■ Task statement
Reproduce, without alteration, every line of the data; exclude the images.

■ Supplied records
**********

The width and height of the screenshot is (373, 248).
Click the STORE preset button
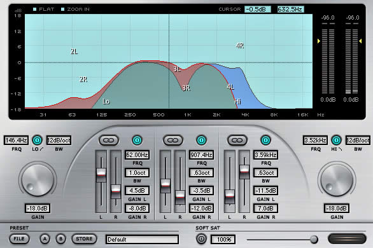point(84,238)
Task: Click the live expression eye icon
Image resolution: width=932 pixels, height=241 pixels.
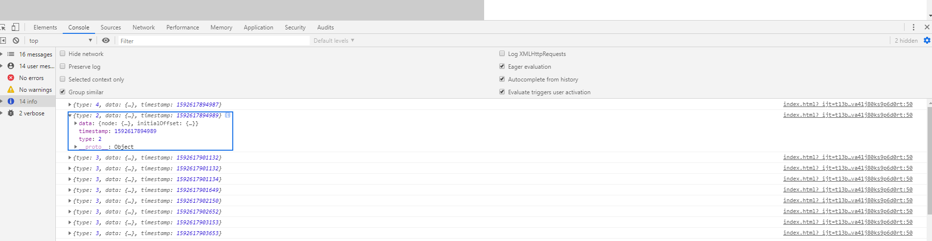Action: (106, 41)
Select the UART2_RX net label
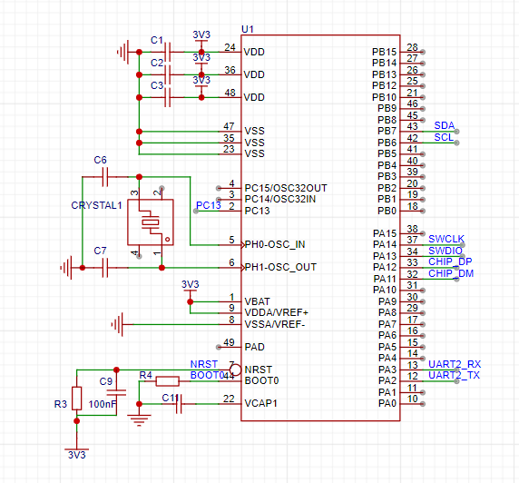Screen dimensions: 519x483 point(455,364)
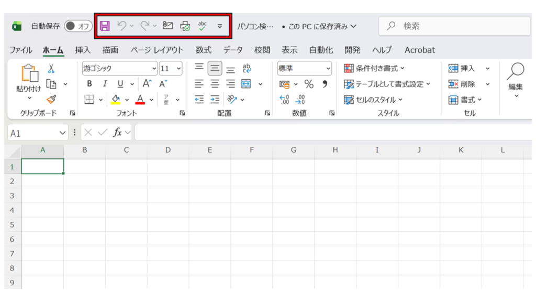This screenshot has width=536, height=302.
Task: Click the print preview icon
Action: [185, 26]
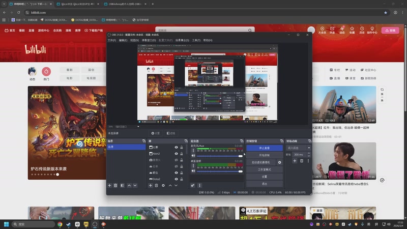Viewport: 407px width, 229px height.
Task: Click the Windows taskbar search box
Action: coord(32,224)
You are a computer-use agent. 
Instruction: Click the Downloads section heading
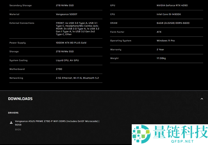tap(20, 99)

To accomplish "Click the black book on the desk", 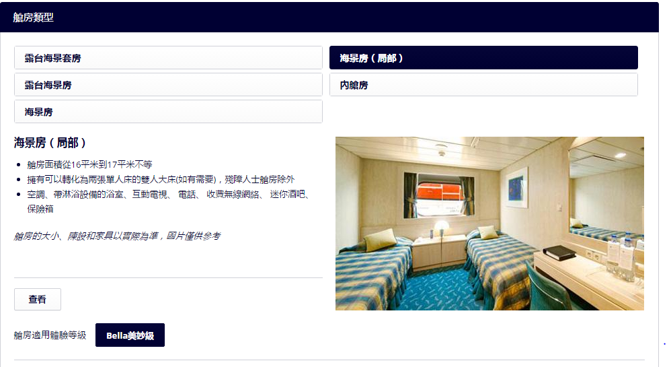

**********

■ Solution for this problem
The width and height of the screenshot is (373, 248).
Click the STORE preset button
point(84,238)
Task: Click the live expression eye icon
Image resolution: width=932 pixels, height=241 pixels.
Action: (106, 41)
Select the UART2_RX net label
Screen dimensions: 519x483 point(455,364)
This screenshot has width=536, height=302.
Task: Click the print preview icon
Action: [185, 26]
Viewport: 407px width, 229px height.
Task: Click the Windows taskbar search box
Action: coord(32,224)
You are a computer-use agent. 
Instruction: Click the Downloads section heading
tap(20, 99)

To accomplish "Click the black book on the desk", 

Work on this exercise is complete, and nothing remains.